What is an Effort?
An Effortis the atomic unit of research progress in Mathub. Each effort represents a single mathematical contribution: a theorem proof, a computation, a lemma, a counterexample, or a literature reference. Efforts are collected in a project'sWorkspace and linked together via dependency graphs.
Effort Types and Status
Each effort has a status reflecting its current state:
| Status | Description |
|---|---|
DRAFT | Work in progress, not yet ready for review |
PROMISING | Shows potential, needs further development |
VERIFIED | Reviewed and accepted by collaborators |
DEAD_END | Approach didn't work out — preserved as a record |
REFERENCE | External result imported from literature |
ERRATUM | Correction to a previously verified effort |
MERGED | Content merged into another effort |
Creating and Editing Efforts
Step 1: Create a New Effort
Click "New Effort" in the Workspace tab. Give it a title and select a type.
Step 2: Write Your Content
Use the Effort Document editor (Markdown + LaTeX). For example:
## Theorem (Main Result)
Let $f: X \to Y$ be a continuous map between compact Hausdorff spaces.
If $f$ is bijective, then $f$ is a homeomorphism.
**Proof.** Since $X$ is compact and $Y$ is Hausdorff, every closed subset
of $X$ is compact, hence its image under $f$ is compact, hence closed in $Y$.

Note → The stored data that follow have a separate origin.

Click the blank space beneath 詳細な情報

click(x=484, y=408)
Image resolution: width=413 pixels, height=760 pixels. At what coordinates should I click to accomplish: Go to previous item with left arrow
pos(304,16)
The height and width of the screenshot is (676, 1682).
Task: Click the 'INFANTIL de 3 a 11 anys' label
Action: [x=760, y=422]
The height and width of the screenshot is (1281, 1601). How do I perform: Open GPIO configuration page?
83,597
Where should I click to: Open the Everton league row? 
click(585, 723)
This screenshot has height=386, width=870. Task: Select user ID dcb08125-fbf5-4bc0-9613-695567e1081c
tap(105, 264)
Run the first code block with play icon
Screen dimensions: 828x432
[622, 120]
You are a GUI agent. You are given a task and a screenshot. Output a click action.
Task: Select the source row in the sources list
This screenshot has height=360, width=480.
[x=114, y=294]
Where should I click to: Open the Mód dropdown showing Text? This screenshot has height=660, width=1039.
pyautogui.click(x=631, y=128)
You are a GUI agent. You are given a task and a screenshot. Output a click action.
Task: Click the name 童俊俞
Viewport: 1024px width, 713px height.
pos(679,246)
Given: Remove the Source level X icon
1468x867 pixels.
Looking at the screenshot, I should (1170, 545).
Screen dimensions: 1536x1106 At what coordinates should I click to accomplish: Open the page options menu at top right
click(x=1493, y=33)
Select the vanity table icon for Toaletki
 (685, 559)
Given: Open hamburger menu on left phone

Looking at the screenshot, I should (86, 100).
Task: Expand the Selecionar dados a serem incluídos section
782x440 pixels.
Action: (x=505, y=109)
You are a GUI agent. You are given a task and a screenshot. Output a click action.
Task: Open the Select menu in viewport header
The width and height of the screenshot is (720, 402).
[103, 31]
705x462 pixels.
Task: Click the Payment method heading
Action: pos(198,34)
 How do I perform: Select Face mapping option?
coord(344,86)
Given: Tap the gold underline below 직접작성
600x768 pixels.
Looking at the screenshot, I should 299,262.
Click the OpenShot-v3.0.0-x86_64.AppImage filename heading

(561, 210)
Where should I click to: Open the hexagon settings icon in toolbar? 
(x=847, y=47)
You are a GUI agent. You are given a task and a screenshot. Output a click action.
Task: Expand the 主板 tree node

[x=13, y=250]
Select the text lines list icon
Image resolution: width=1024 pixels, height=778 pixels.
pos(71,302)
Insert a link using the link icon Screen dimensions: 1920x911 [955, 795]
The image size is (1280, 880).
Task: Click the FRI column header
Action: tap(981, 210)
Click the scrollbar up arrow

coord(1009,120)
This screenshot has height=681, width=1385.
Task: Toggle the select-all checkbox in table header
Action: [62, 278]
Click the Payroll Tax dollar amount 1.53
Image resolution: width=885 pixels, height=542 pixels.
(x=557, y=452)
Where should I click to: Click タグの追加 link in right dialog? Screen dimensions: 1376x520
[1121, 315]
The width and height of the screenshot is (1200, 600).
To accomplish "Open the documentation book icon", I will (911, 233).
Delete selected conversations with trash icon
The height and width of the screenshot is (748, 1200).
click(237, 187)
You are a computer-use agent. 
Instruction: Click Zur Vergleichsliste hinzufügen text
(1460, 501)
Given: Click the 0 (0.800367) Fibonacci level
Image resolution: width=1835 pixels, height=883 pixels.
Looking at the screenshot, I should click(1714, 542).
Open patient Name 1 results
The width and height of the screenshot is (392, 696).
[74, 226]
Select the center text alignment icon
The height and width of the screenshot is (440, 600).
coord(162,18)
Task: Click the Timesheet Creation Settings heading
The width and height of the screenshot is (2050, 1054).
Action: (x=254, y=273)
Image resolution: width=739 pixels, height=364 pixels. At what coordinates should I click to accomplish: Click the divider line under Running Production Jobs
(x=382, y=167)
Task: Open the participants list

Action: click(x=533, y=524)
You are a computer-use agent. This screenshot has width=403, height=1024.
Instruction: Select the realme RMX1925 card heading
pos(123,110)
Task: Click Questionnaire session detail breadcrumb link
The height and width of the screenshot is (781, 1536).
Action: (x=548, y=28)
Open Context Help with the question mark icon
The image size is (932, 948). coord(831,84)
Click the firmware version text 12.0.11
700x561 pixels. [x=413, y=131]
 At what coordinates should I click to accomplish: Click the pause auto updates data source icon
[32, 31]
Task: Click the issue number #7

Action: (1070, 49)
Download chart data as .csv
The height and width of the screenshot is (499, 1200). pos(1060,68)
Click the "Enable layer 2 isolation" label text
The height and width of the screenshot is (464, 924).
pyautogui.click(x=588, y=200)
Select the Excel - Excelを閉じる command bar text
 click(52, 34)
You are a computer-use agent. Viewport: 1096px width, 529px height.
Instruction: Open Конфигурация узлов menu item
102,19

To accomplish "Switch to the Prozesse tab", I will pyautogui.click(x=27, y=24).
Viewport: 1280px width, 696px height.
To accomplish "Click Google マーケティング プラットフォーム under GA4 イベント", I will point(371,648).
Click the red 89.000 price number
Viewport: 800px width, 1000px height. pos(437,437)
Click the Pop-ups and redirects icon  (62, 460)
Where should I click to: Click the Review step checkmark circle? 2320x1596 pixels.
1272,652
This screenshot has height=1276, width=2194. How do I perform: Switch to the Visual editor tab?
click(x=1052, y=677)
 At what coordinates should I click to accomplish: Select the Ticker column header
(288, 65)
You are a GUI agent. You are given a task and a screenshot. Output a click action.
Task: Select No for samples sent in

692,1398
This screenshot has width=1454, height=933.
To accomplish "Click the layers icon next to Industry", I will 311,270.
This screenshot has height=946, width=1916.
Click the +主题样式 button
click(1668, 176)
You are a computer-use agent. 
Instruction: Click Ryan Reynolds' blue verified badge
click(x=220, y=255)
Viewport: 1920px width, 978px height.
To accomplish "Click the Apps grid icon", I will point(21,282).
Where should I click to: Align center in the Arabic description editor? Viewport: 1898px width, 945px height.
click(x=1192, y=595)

Therefore $f$ is a closed map, and since it is a continuous bijection,
it is a homeomorphism. $\square$Step 3: Set Status and Tags
Mark the effort status (DRAFT → PROMISING → VERIFIED) and add relevant tags. Tags can be added manually or suggested by the AI.
Structured Proofs
The Structure tab provides a tree-based proof editor where you can break down a proof into a hierarchy of ProofSteps:
- Step types — Lemma, Claim, Case, Subcase, Remark, Definition
- Status markers — Complete, In Progress, Needs Review, Gap
- Dependencies — Link steps that depend on other steps or efforts
This structured view makes it easy to identify gaps in a proof, track progress, and parallelize work among collaborators.
Review System
Mathub includes a peer review system inspired by GitHub pull request reviews:
Requesting a Review
Click "Request Review" on an effort to ask specific collaborators to review your work.
Submitting a Review
Reviewers can:
- Approve — Mark the effort as verified
- Request Changes — Ask for revisions with specific feedback
- Comment — Leave general feedback without approving or rejecting
Inline Comments
Select any text in the effort document to leave an inline comment with anchor text. This allows precise, line-level feedback on proofs and arguments.
Version History
Every edit to an effort is tracked. The History tab shows all versions with:
- Timestamp and author
- Diff view highlighting additions and deletions
- Ability to restore any previous version
Pull Requests & Branches
For larger changes, create a branch of an effort and submit a Pull Request when ready. This follows the familiar Git workflow:
- Create a branch from the main effort
- Make your changes on the branch
- Open a PR for review
- Merge after approval
Issues & Milestones
Track open questions and tasks with Issues. Group related issues into Milestones to track progress toward specific research goals.
Tags
Tag efforts with keywords for easy discovery. Tags can be:
- Manual — Added by the author or collaborators
- AI-suggested — The AI Assistant analyzes effort content and suggests relevant tags
Difficulty Estimate
Each effort can include a difficulty estimate to help collaborators gauge the level of expertise and time needed.
Git Integration
Every effort has a Git-backed repository. Clone it locally:
git clone https://mathub.example.com/git/<project-slug>/<effort-slug>.gitPush changes from your local editor and they'll appear in the Mathub workspace.
Dependency Graph
Efforts within a project are linked by logical dependencies. The dependency graph visualizes how efforts relate to each other — which lemmas support which theorems, which computations feed into which results.